:: TEXT FOR ANALYSIS

Focal hypoechoic or hyperechoic areas can be seen in a prostate, and these can be infection-related or tumor. Calcifications can accompany hyperplasia or tumors. Ultrasound can’t determine the exact diagnosis of these abnormalities.
Longitudinal male pelvis view
Rotate the probe to the sagittal position and move the depth beyond the prostate until the rectum is seen. Observe the area cephalad of the prostate and posterior to the bladder, where free fluid in the pelvis should be best seen. The sagittal view is better than the transverse view for identifying fluid. As noted above, the semi-upright patient position may improve fluid detection. Here is a patient with fluid in the rectovesicle space. The seminal vesicles were also seen cephalad and lateral of the prostate, but these are in the extraperitoneal space.
Here is a clip from a younger man with an almost invisible prostate who had modest free fluid in the rectovesicle space.
FEMALE PELVIS
Imaging the ovaries, uterus, or vagina well requires a urine-filled bladder. Here is the relevant anatomy.
Caution: IMBUS skill and experience can never be good enough to evaluate a young woman in early pregnancy. Such a patient with pelvic complaints needs an immediate OB or ED visit. Enlarged and heterogenous uteri from fibroids are common in older women, and distinguishing benign from malignant is difficult. Formal transvaginal and transabdominal ultrasound and gynecology referral are needed in symptomatic women. Finally, enlarged and cystic ovarian structures in post-menopausal women would be suspicious findings requiring formal imaging and gynecology follow-up. Follicular cysts in menstruating women may be up to 2.5 cm in width, and these could be followed in the clinic for resolution.

::::
:: SOURCE MATERIAL

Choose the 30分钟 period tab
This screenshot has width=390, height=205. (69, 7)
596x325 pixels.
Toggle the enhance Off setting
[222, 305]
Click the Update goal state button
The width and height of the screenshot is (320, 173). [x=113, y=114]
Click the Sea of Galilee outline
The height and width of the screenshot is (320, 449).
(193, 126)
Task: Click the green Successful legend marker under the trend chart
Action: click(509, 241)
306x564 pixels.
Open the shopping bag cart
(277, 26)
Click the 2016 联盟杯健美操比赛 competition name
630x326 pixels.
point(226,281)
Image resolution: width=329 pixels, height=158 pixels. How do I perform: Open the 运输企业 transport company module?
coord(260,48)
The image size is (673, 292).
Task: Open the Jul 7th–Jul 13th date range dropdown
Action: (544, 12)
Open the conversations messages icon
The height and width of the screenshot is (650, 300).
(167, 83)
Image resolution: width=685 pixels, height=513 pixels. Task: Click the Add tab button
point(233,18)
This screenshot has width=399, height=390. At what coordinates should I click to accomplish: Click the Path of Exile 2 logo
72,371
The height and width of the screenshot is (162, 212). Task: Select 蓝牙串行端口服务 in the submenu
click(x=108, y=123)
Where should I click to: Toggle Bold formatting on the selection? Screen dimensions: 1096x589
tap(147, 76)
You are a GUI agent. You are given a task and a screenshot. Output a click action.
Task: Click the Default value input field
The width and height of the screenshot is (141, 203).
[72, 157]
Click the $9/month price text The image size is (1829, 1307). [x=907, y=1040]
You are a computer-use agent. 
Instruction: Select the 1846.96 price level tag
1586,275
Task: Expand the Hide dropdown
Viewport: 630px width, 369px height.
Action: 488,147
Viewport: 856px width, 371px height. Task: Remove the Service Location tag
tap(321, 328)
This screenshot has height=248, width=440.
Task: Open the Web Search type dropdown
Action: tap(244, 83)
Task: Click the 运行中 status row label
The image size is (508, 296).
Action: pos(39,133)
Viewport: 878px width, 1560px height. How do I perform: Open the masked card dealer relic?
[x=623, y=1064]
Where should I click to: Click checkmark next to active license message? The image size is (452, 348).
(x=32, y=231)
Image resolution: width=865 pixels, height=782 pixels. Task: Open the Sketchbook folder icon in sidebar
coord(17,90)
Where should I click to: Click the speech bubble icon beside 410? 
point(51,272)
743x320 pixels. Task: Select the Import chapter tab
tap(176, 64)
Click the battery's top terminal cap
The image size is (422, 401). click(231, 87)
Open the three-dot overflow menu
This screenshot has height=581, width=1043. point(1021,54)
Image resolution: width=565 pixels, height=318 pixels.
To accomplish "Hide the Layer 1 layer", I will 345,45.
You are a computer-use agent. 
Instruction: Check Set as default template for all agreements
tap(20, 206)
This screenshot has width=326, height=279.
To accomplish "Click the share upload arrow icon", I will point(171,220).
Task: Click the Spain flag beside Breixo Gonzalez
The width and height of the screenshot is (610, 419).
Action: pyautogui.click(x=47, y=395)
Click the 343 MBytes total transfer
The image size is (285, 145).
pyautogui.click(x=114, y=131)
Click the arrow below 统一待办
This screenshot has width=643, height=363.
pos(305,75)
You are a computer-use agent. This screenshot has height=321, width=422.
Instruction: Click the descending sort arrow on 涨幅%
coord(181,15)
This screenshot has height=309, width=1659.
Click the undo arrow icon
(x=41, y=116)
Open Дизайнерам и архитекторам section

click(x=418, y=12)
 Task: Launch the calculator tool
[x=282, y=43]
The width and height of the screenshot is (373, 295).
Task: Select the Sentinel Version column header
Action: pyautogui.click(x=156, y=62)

::::

[WORK TASK]: Can you set down the whole pelvic ultrasound passage word for word, with nothing changed? The material is separate from the pelvic ultrasound passage and isn't part of it.

[TASK RESPONSE]:
Focal hypoechoic or hyperechoic areas can be seen in a prostate, and these can be infection-related or tumor. Calcifications can accompany hyperplasia or tumors. Ultrasound can’t determine the exact diagnosis of these abnormalities.
Longitudinal male pelvis view
Rotate the probe to the sagittal position and move the depth beyond the prostate until the rectum is seen. Observe the area cephalad of the prostate and posterior to the bladder, where free fluid in the pelvis should be best seen. The sagittal view is better than the transverse view for identifying fluid. As noted above, the semi-upright patient position may improve fluid detection. Here is a patient with fluid in the rectovesicle space. The seminal vesicles were also seen cephalad and lateral of the prostate, but these are in the extraperitoneal space.
Here is a clip from a younger man with an almost invisible prostate who had modest free fluid in the rectovesicle space.
FEMALE PELVIS
Imaging the ovaries, uterus, or vagina well requires a urine-filled bladder. Here is the relevant anatomy.
Caution: IMBUS skill and experience can never be good enough to evaluate a young woman in early pregnancy. Such a patient with pelvic complaints needs an immediate OB or ED visit. Enlarged and heterogenous uteri from fibroids are common in older women, and distinguishing benign from malignant is difficult. Formal transvaginal and transabdominal ultrasound and gynecology referral are needed in symptomatic women. Finally, enlarged and cystic ovarian structures in post-menopausal women would be suspicious findings requiring formal imaging and gynecology follow-up. Follicular cysts in menstruating women may be up to 2.5 cm in width, and these could be followed in the clinic for resolution.